Компромиссную точку зрения на практику выразили основоположники прагматизма, ставшего официальной философией США. Основоположник прагматизма Чарлз Сандерс Пирс (1839–1914) в свою очередь усматривал сущность человека в действии (греч. pragma), деятельности (praxis). Однако желанный человеку результат деятельности понимается при этом шире, чем у богословов и революционеров. А именно, как успех в жизни, который предполагает как материальные, так и духовные блага. Практично поэтому такое мышление, которое обеспечивает успешное для данного субъекта действие. Практика сводится к выходу из проблемных ситуаций, вне зависимости от сферы их возникновения. В каком-то случае практичен даже отказ от прямого действия — во имя сохранения природы, памятника культуры или чего угодно ещё во внешнем или внутреннем мирах человека.

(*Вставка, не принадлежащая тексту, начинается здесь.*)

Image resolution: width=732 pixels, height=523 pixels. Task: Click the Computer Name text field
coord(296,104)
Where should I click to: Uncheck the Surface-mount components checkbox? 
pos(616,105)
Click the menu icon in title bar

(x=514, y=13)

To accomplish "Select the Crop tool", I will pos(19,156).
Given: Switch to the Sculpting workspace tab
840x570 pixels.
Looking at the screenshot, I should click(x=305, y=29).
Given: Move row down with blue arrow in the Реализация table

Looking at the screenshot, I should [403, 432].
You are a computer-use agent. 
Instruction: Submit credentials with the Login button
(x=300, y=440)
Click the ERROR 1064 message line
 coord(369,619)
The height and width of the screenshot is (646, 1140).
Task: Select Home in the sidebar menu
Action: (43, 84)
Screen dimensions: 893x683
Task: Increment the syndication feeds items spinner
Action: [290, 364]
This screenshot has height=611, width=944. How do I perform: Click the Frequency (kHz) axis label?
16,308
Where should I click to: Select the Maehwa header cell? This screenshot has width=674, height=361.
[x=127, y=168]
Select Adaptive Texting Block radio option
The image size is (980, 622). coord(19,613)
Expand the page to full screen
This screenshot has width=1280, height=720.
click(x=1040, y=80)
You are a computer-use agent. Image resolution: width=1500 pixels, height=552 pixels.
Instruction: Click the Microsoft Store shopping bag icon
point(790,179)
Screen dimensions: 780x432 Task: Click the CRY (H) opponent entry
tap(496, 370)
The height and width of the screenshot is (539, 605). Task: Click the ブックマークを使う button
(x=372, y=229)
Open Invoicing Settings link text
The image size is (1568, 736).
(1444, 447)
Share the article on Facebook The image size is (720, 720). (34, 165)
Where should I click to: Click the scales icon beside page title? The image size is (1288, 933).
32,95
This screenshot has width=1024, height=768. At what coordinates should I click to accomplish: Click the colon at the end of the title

Как видно, известная доля истины содержится в каждом из отмеченных вариантов философии практики. Чтобы не растворить понятие практики в более широких понятиях деятельности, поведения, творчества, стоит сохранить за ним соответствующие отличия, которые укладываются в триаду категорий «цель — средство — результат». А именно, —

· во-первых, практика (в отличие от инстинктивного или же стихийного поведения животных и человека) в той или иной степени носит сознательный характер, преследует некие цели (как идеальный образ желанного будущего);

· во-вторых, практика требует для себя определённые средства (инструменты, методы, технологии), с помощью которых преодолевается сопротивление обрабатываемого материала, события направляются к поставленной цели, причём нужным человеку путём;

наконец, —

· в-третьих, в итоге совершившейся, удавшейся практики что-то реально меняется в мире или в самом человеке (в отличие от теории, идеологии, вообще духовности, которые лишь идеально копируют мир, создают информационные подобия каких-то его моментов, но сами по себе остаются вторично-виртуальными, а не вполне реальными).

Иначе говоря, деятельность практическая призвана творить новое бытие, а деятельность теоретическаяполучать о существующем бытии новую информацию, кодировать уже существующие фрагменты бытия в уме человека и символических средствах познания.

Таким образом, родственные понятия поведения, деятельности, практики категориально не тождественны. Самое широкое среди них первое: поведение предполагает рефлекторную ориентировку в изменяющихся условиях действительности, внешней и внутренней средах обитания любого живого организма. Как-то ведут себя и бабочки, и млекопитающие, и люди. Деятельность предполагает наличие какой-то доли сознания — способности выдвигать идеальные модели будущего и искать пути к его достижению, либо избежанию. В зачаточной форме способность к такого рода конструктивной деятельности появляется у высших животных. В полном объеме деятельностью способен повседневно заниматься только человек. А уже у него деятельность возможна как в целом духовная, теоретическая, так и практическая. Это принципиальное деление не отменяет наличия промежуточных, «гибридных форм» нашей деятельности. Граница между ними в жизни бывает скользящей и условной.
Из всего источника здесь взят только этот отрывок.